Il se rendit à son bureau et s'y installa comme un prince. Lilyn sentit sa respiration dérailler quand elle compris que le document qui s'y trouvait, grand ouvert, était le carnet de son mentor. Ezarel s'en saisit et se mit à le feuilleter. Le visage de la jeune fille devint d'une blancheur de craie et ses préoccupations de la veille par rapport à la jolie infirmière lui semblèrent très lointaines. Non-non-non-non-non-non...
- Ah ! s'exclama le chef de l'Absynthe en se redressant soudainement. Il y a comme une touffe de cheveux qui dépasse de mon bureau. Quelqu'un sait-il à qui elle appartient ?
D'un geste vif, il rangea le carnet et se leva pour se pencher en avant jusqu'à se trouver presque front contre front avec Lilyn, un sourire narquois étirant ses lèvres. La jeune fille rentra la tête dans les épaules, hypnotisée par son regard. Je suis une faible femme.
- Ah oui ! Lilyn. Je t'avais complètement oubliée. Tu aurais pu ne pas venir et ne pas être punie, que je ne l'aurais pas remarquée !
Il se mit à rire mais Lilyn n'en cru pas un mot. C'était une de ses répliques fétiches et si elle n'était vraiment pas venue, elle aurait reçu une sentence au moins cent fois pire. Elle s'avança lentement en faisant mine de ne pas remarquer que les autres gardiens présents dans la pièce allaient assister à toute la conversation. L'inquiétude devenait petit à petit assourdissante, s'infiltrant insidieusement dans toutes les pensées jusqu'à les écraser entièrement. Elle n'était plus capable de réfléchir correctement.
- Sais-tu comment on repousse un kraken ? demanda Ezarel en perdant son sourire.
Lilyn tiqua, et attrapa nerveusement le tissu de ses vêtements pour empêcher ses mains de trembler convulsivement. Elle avait les paumes terriblement moites.
- L-l-es armes sont trop longues à construire... fit-elle, nerveusement, récitant une très vieille leçon qu'elle avait apprise au Refuge.
- Exact. Et donc, je meurs ?
- I-il faut... les éviter ?
- Trop tard pour ça. Réagis avant de te faire manger ! insista soudainement Ezarel, la faisant sursauter.
La jeune fille se mordit la lèvre en fouillant dans sa mémoire.

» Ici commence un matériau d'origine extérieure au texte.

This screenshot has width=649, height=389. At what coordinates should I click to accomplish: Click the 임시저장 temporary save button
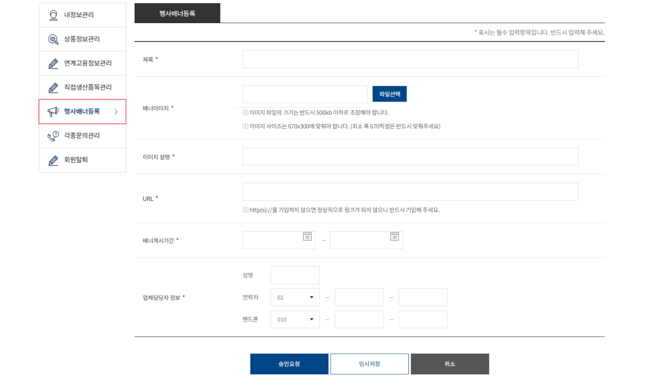point(369,364)
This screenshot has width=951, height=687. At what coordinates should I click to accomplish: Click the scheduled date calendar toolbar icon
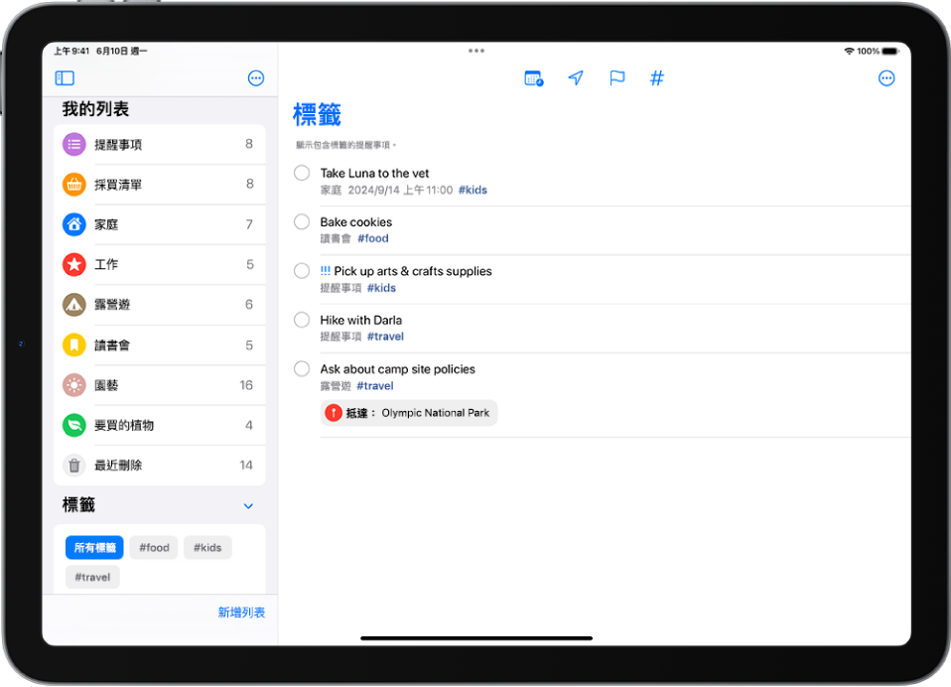(535, 78)
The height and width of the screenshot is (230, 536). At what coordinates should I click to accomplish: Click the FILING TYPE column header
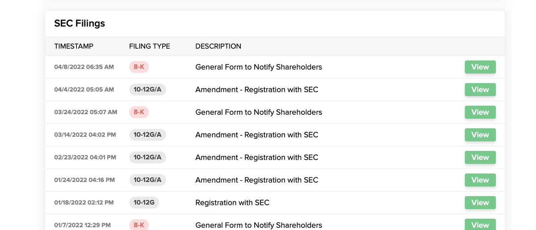[x=150, y=46]
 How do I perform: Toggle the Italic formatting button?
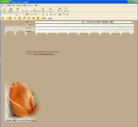click(39, 14)
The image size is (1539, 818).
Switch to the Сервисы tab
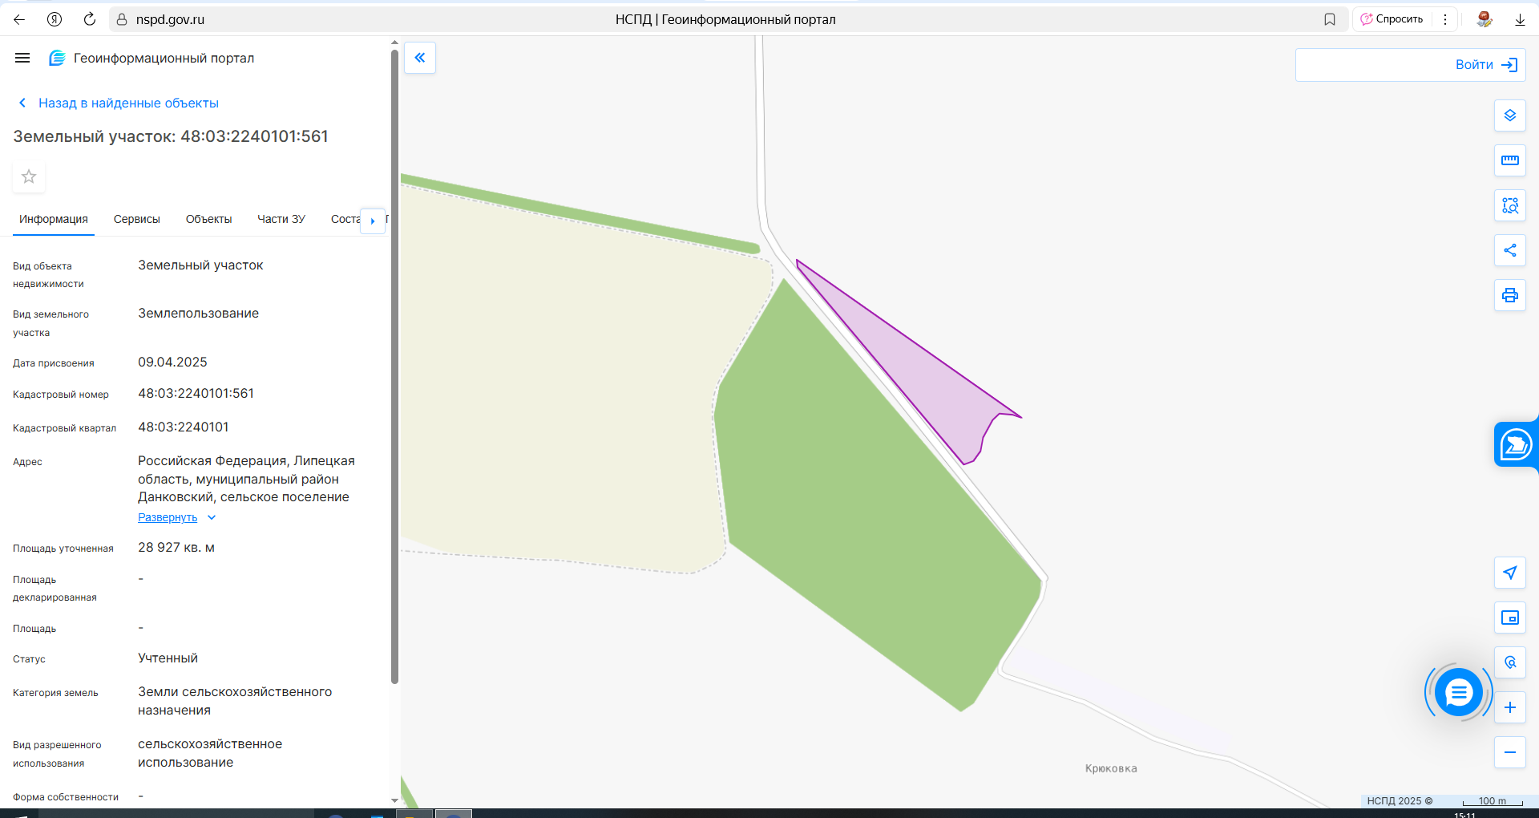point(136,219)
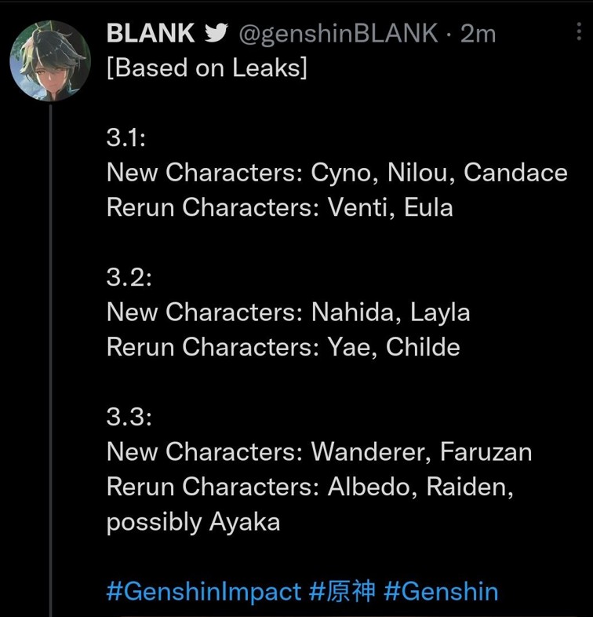Click the rerun line with Venti, Eula
The image size is (593, 617).
pos(279,207)
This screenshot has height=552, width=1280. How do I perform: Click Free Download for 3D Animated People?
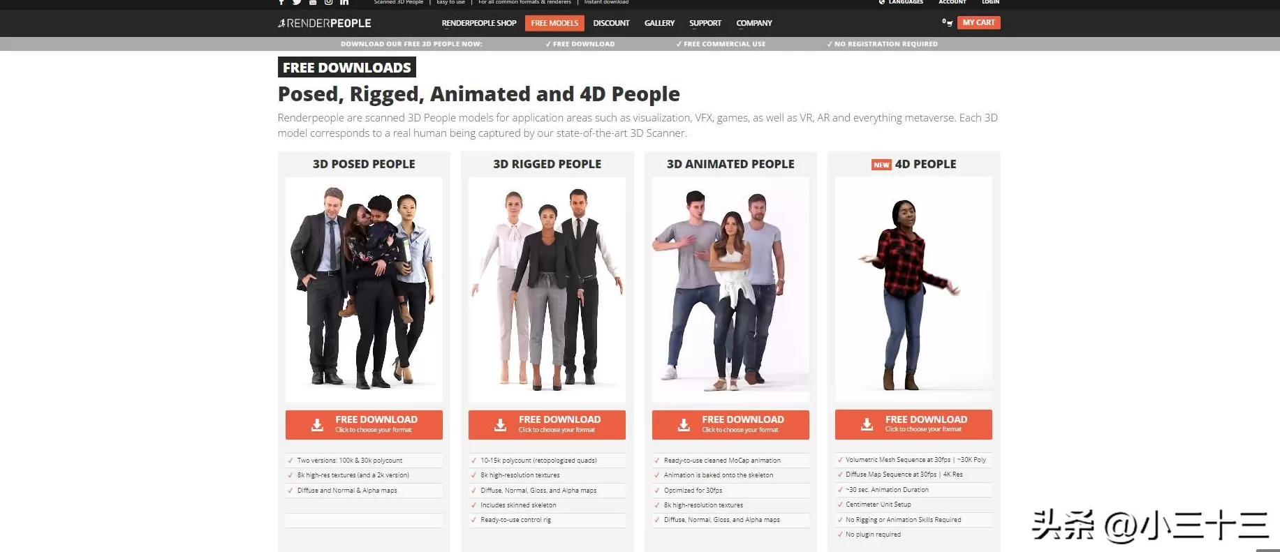pos(730,424)
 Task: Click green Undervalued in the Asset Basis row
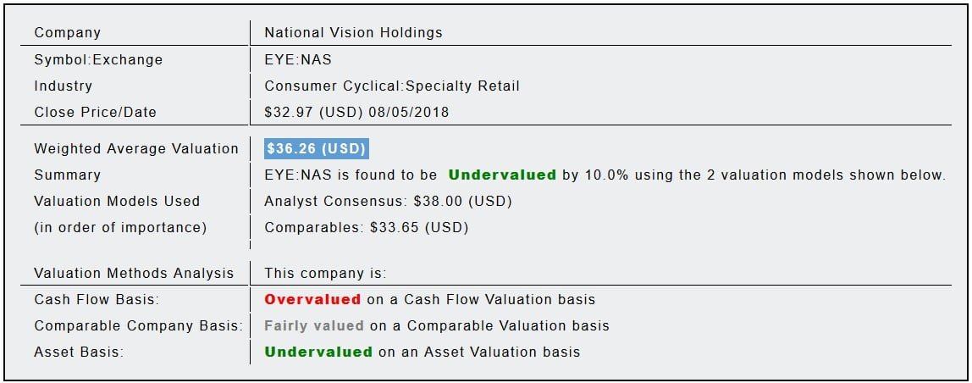pos(318,352)
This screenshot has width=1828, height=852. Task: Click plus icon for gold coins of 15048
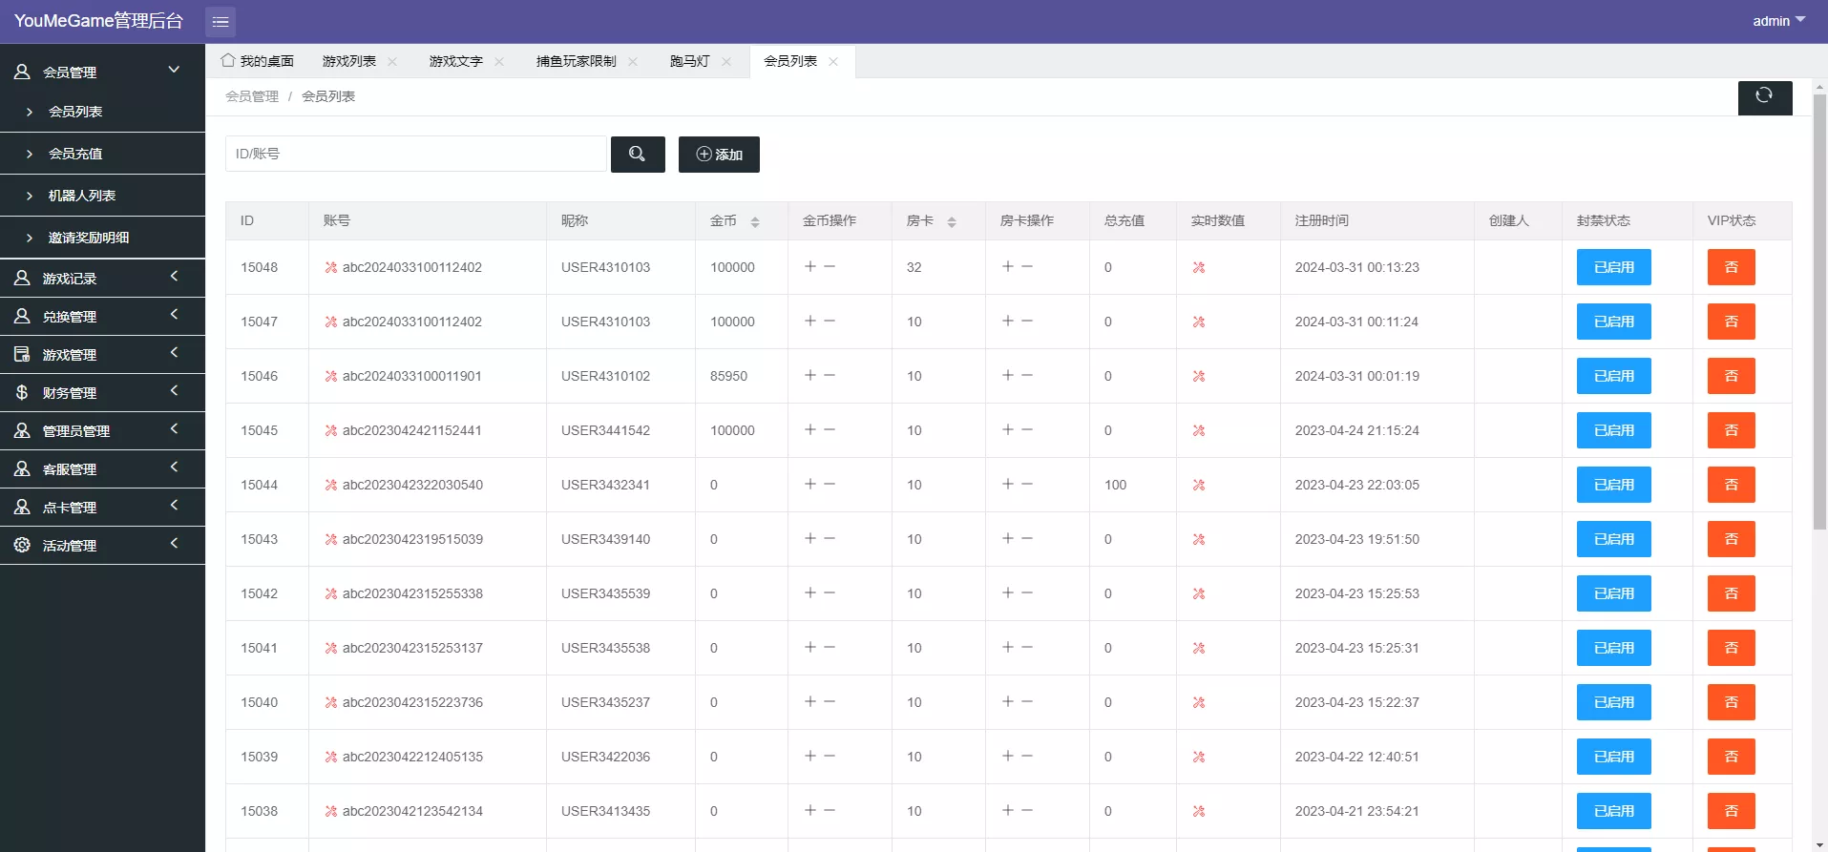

- Utiliser des sortilèges ?
- Lesquels ?
- Eh b-bien... la foudre, le feu...
- Pas mal, pas mal. Mais c'est une erreur de croire en ces techniques et tu sais pourquoi ?
- Non... murmura Lilyn.
- Parce qu'un kraken vit dans la mer, petite tête ! s'agaça Ezarel en levant les yeux au ciel. C'est bien beau le feu, mais dans la mer, ça ne fait rien de plus qu'un bon bain tiède. À moins de posséder la puissance d'un phénix, à la rigueur. Et la foudre, même problème. C'est sauvage, très difficile à diriger. Le secret, c'est ?
Lilyn avait la tête complètement vide. Le regard inquisiteur qui pesait sur elle l'empêchait de se concentrer et les secondes d'un silence pesant s'étiraient dans l'air, comme un gigantesque élastique au bord de la rupture.
- La glace ? tenta-t-elle d'une voix chevrotante.
- Exact, mais ce n'est pas une capacité très fréquente et je ne connais à ce jour aucune race capable d'en créer avec assez de puissance. En fait, je pensais surtout à un excellent moyen de pression diplomatique, ricana l'elfe. Tout espoir n'est pas perdu pour toi quand même.
Il écarta le carnet pour saisir une pile de dossiers qui n'avait visiblement rien à voir. En fait, elle lui était totalement inconnue et pourtant, elle avait passé du temps le nez dans la paperasse.
- Ceci, dit l'elfe en faisant défiler une longue série de feuilles devant ses yeux, est un excellent rapport de tous les autres rapports.
Oh-oh. Lilyn savait ce que cela signifiait.
- Si je t'ai posé toutes ces questions, c'est parce que l'un de ceux que tu as fait va beaucoup m'aider ainsi que les ombres dans leurs missions. Mais il semblerait que cela soit aussi un des seuls exploitables.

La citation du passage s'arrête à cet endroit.